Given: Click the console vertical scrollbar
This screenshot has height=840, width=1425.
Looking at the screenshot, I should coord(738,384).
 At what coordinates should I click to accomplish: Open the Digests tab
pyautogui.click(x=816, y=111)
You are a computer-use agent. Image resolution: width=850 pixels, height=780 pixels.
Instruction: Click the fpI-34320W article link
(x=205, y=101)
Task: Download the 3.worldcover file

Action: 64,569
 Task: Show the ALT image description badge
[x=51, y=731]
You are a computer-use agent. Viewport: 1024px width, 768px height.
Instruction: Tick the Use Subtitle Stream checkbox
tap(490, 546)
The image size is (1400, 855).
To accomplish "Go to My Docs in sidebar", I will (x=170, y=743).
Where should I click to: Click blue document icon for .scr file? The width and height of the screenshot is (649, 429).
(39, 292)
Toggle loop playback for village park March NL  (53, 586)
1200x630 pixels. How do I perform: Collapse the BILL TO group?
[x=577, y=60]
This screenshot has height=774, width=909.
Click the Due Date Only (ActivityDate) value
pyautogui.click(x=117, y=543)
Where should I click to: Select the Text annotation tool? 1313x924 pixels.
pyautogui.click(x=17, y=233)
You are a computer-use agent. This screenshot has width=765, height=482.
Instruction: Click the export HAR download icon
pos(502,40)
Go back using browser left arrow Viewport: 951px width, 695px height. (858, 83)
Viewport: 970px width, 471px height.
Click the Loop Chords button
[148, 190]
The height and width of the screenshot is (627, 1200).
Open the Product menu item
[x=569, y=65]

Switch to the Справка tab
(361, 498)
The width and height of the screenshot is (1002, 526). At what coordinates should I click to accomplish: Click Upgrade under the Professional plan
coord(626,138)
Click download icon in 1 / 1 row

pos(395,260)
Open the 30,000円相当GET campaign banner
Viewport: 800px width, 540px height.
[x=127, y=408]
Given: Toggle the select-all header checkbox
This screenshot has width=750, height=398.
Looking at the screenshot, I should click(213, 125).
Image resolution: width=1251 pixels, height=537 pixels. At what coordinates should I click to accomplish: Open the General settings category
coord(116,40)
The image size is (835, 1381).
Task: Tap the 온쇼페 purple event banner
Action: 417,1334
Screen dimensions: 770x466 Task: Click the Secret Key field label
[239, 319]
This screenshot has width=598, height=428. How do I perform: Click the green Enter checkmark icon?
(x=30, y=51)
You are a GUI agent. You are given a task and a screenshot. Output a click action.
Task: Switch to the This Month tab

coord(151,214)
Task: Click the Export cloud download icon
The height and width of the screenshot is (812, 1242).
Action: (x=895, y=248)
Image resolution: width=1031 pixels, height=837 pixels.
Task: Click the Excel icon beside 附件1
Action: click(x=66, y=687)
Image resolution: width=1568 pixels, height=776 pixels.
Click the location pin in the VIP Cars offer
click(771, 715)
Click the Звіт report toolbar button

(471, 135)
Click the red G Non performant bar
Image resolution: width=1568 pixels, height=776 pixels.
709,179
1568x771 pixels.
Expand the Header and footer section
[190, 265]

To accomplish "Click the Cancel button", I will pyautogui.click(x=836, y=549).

> **How to complete this task**: Wherever the word "Toggle" turns up in the records above, copy the line that holds it.

> **Written reply**:
Toggle loop playback for village park March NL  (53, 586)
Given: Toggle the select-all header checkbox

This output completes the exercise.